# [TASK ITEM]
Reproduce all of the records word for word, omitting the pictures.

# [DATA EXCERPTS]
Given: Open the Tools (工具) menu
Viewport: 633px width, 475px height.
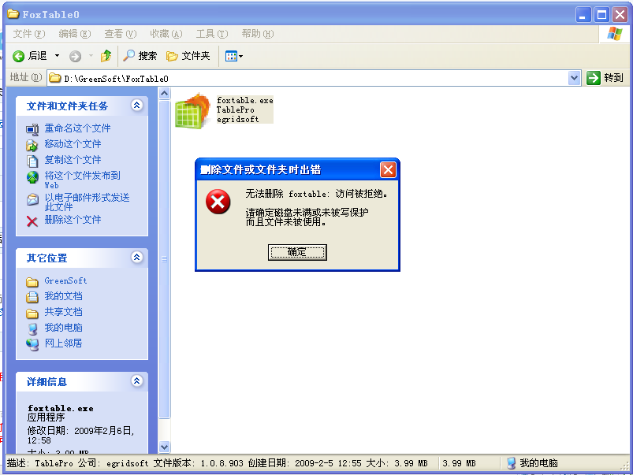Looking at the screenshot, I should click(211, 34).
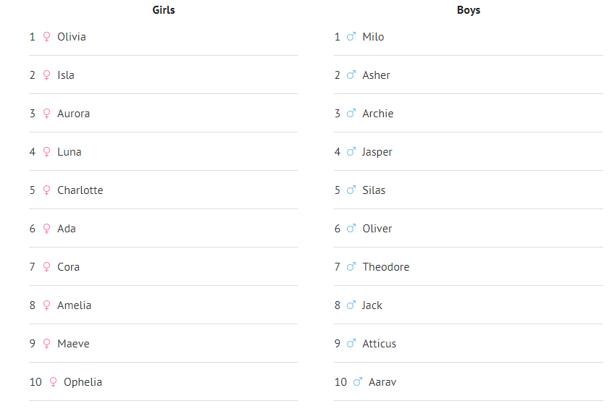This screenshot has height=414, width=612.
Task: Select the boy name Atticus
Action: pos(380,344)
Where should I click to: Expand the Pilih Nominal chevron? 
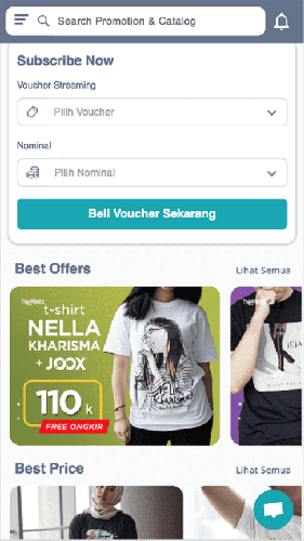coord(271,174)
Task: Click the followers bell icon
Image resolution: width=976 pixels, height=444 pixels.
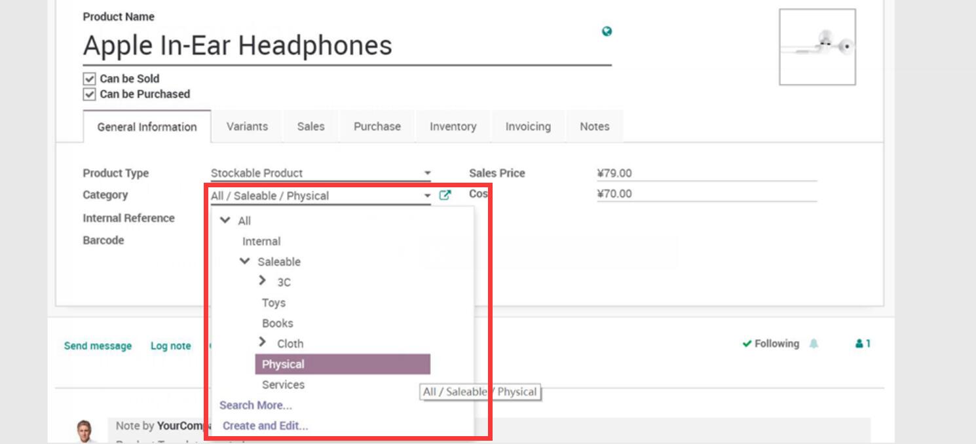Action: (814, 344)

# [RESULT OF THE EXERCISE]
Given: Open the Tools (工具) menu
Viewport: 633px width, 475px height.
Looking at the screenshot, I should click(211, 34).
This screenshot has height=414, width=612.
Task: Select the boy name Atticus
Action: pos(380,344)
Where should I click to: Expand the Pilih Nominal chevron? 
coord(271,174)
Task: Click the followers bell icon
Image resolution: width=976 pixels, height=444 pixels.
Action: (814, 344)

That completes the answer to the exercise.